Before the U.S. Supreme Court
Dan’s City Used Cars, Inc. v. Pelkey
On Writ of Certiorari from the Supreme Court of New Hampshire
Practical business take-away:
One lesson is to avoid questions about federal preemption by the Federal Aviation Authorization Act of 1994 if at all possible. Here a simple case of an unwanted towing of a car in a New England town is the subject of a petition for certiorari to the U.S. Supreme Court.
Does this FAAA apply to federally preempt a lawsuit against a local towing company? The FAAA is currently the subject of litigation about the scope of federal preemption before the U.S. Supreme Court in the context of the Port of Los Angeles’ regulation of trucking and drayage activities inside the boundaries of that port.

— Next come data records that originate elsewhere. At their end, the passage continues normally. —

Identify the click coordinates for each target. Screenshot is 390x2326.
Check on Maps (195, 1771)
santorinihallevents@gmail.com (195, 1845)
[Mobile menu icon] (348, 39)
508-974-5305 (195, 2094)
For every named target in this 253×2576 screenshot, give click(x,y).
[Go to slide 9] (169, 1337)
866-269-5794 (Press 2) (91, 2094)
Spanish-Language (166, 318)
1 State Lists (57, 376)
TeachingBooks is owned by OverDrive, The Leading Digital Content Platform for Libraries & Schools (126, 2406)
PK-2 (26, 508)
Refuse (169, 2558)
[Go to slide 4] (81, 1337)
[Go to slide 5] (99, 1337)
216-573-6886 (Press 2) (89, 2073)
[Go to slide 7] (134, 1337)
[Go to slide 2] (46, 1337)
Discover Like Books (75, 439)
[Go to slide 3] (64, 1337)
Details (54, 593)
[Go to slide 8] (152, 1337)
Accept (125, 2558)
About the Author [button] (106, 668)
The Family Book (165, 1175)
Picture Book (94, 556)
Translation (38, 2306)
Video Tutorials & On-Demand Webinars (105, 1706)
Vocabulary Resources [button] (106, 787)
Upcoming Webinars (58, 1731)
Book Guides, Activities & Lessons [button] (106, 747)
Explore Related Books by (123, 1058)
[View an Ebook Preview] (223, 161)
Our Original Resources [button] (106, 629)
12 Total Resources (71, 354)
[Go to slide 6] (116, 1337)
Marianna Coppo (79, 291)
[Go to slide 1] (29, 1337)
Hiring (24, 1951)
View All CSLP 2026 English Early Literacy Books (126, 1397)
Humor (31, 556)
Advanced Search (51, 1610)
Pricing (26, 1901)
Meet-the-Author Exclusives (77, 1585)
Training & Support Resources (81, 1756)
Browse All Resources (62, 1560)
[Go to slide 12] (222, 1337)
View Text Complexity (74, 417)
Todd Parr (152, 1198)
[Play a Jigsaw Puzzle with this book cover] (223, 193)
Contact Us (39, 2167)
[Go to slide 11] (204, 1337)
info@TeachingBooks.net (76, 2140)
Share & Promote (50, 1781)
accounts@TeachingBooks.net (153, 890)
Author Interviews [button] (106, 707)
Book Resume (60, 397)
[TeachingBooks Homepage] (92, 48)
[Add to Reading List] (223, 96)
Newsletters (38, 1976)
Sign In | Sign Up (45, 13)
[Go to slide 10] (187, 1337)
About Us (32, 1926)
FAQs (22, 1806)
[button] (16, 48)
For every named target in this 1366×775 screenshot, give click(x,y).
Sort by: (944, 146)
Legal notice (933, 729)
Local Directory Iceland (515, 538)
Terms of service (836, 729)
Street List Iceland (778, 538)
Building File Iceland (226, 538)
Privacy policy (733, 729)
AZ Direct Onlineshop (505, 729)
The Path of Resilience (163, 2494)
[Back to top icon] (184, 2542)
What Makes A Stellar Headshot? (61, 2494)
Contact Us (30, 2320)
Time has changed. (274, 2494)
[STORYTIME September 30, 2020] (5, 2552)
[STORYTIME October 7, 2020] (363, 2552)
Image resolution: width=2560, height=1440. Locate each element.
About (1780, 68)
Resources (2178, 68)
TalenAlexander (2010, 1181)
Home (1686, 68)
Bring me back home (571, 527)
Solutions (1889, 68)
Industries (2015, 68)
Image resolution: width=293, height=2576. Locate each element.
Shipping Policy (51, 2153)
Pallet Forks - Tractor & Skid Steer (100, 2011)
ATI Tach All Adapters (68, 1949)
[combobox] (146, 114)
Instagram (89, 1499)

Discussion in petitioner’s brief:
“In this case, a vehicle owner whose car was towed from his apartment house’s parking lot without his knowledge or consent to allow for snow removal, and disposed of several months later by the towing company after towing and storage charges were not paid, sued the towing company in state court for damages, alleging negligence and consumer fraud. The New Hampshire Supreme Court reversed a trial court ruling that the claims against the towing company were preempted by the FAAAA, and interpreted § 14501(c)(1) to permit the vehicle owner to pursue both a statutory consumer fraud claim and a negligence claim against the towing company. The questions presented are as follows:
“1. Are the Respondent’s state-law consumer-fraud and negligence claims preempted because they are “related to” the “service[s]” provided by the tow truck company?
“2. Are the Respondent’s state-law consumer-fraud and negligence claims preempted because they are made “with respect to the transportation of property”?